Orang Tua Lalai, Jari Balita Putus Terjepit Eskalator
Balita itu kemudian berusaha naik eskalator lagi, padahal eskalator tersebut sedang bergerak turun
Penulis: Yudhi Maulana Aditama | Editor: Soewidia Henaldi
Laporan Wartawan TribunnewsBogor.com, Yudhi Maulana
TRIBUNNEWSBOGOR.COM - Perhatian bagi para orang tua yang membawa anak balitanya ke pusat perbelanjaan.
Sebab, di Beijing, Tiongkok, seorang balita harus kehilangan enam jari tangannya karena terjepit eskalator.
Dilansir dari mirror.co.uk, kecelakaan yang dialami balita di eskalator terekam oleh kamera CCTV pusat perbelanjaan tersebut.
Dalam rekaman tersebut, terlihat balita yang sedang turun ditangga eskalator bersama orang dewasa yang diketahui merupakan kakeknya.
Setelah turun dari eskalator, rupanya balita malang tersebut kembali menuju eskalator, dan luput dari perhatian kakeknya.
Balita itu kemudian berusaha naik eskalator lagi, padahal eskalator tersebut sedang bergerak turun.
Saat kakinya naik ke tangga eskalator, tubuhnya terjatuh ke depan sehingga tangannya masuk ke sela-sela eskalator.
Mengetahui balitanya terjatuh, sang kakek langsung menolong balita dan mengangkatnya menjauh dari eskalator.
Namun, ternyata jari tangan balita tersebut terputus dan tersangkut di eskalator.

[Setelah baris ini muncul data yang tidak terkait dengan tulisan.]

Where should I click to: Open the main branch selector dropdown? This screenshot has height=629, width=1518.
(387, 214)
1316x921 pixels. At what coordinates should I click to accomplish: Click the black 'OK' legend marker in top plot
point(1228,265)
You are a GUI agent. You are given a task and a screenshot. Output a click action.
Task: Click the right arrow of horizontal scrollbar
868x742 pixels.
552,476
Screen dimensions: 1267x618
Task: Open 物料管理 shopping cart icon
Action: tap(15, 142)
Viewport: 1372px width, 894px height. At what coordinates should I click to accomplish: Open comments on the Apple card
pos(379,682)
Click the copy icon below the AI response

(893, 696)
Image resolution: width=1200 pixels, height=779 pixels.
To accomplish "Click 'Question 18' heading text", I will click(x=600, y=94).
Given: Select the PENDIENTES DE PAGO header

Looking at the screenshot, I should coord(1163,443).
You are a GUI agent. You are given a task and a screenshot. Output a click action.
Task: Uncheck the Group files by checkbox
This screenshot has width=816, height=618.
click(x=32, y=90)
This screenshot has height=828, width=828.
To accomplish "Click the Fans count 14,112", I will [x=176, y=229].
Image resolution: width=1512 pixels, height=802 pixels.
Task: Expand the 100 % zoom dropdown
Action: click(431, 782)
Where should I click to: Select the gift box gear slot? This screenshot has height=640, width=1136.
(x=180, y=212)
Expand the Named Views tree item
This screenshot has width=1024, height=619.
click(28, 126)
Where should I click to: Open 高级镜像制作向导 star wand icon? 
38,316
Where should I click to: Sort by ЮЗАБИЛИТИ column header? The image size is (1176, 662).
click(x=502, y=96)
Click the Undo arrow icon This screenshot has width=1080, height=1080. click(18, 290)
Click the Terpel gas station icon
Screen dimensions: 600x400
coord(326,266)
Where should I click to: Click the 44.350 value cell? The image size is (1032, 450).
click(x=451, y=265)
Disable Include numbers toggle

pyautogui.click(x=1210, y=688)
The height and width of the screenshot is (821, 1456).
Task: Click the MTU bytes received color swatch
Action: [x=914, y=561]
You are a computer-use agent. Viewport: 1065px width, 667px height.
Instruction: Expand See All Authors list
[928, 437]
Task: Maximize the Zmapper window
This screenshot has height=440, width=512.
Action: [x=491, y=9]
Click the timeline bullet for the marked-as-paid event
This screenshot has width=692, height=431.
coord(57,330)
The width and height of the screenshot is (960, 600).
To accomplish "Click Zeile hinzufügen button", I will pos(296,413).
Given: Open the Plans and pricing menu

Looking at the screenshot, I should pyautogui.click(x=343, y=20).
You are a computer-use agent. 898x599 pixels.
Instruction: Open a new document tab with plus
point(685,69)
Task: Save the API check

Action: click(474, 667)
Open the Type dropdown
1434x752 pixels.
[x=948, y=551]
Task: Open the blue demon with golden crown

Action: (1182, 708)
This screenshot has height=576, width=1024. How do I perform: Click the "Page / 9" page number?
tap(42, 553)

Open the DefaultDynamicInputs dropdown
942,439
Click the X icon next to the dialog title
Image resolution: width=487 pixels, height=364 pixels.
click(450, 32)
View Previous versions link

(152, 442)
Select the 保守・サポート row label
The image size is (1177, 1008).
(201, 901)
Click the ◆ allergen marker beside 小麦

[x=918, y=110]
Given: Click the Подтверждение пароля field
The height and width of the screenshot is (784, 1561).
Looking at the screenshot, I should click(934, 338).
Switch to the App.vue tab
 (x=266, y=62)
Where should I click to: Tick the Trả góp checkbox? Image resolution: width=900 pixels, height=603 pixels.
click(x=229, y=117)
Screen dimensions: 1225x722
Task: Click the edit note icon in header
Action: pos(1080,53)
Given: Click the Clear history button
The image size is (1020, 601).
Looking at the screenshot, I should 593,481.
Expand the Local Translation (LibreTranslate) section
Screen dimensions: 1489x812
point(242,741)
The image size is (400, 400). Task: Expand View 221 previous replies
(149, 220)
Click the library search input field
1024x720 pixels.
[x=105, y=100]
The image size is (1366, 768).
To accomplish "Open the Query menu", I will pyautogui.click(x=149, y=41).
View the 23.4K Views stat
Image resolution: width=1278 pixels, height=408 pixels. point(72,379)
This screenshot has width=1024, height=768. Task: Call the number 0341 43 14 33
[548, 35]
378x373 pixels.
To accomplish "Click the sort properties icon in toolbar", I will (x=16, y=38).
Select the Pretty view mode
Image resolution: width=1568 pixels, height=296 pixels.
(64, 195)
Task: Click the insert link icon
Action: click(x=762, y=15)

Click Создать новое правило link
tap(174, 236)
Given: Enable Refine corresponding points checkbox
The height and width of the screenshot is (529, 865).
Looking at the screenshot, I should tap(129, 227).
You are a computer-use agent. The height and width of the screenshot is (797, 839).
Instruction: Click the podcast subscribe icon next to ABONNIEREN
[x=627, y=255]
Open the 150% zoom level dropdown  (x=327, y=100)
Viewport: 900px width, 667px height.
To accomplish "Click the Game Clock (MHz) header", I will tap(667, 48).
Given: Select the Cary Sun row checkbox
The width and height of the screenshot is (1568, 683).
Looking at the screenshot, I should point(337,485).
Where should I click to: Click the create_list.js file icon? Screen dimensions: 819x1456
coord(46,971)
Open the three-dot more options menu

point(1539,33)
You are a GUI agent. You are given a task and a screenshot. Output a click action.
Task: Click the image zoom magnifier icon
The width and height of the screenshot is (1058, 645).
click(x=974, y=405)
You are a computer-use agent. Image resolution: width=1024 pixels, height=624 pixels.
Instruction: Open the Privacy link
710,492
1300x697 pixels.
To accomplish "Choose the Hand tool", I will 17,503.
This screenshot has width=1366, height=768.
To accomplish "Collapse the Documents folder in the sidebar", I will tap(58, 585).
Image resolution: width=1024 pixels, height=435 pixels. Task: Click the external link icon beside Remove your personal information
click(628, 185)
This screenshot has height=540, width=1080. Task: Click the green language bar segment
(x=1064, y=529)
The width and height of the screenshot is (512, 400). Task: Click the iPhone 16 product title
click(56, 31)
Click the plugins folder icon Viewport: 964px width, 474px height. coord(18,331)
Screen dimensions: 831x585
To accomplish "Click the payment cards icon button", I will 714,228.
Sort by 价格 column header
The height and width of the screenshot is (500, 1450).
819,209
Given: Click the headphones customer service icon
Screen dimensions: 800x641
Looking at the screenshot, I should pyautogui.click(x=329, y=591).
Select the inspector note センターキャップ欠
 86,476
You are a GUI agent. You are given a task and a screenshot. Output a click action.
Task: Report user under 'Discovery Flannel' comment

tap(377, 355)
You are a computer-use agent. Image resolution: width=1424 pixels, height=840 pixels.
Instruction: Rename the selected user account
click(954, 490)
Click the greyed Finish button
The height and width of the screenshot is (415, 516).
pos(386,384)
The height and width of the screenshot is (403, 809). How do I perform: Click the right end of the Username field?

Selama satu jam, petugas mekanik berusaha membongkar eskalator untuk mengambil jari-jari bayi yang terputus.
Balita tersebut langsung dibawa ke rumah sakit untuk menjalani perawatan.
Balita tersebut menjalani perawatan selama 10 jam untuk membali memasang jari-jarinya yang terputus.
Tetapi tidak diketahui apakah jari tangannya bisa kembali berfungsi.
Insiden tersebut bukannya yang pertama kalinya.
Seorang bocah tujuh tahun tersangkut tangannya di sekalator.
Dalam tayangan rekaman CCTV yang diunggah ke Youtube oleh akun 'Özgür Basın' sejumlah pengunjung mall kaget dengan kejadian yang menimpa balita tersebut.
Pihak pengelola mall tersebut langsung mematikan eskalator begitu ada seorang bocah yang tangannya terjepit.
Rekaman CCTV itu diunggah 25 Maret 2016 lalu dan sudah ditonton lebih dari 1.000 orang.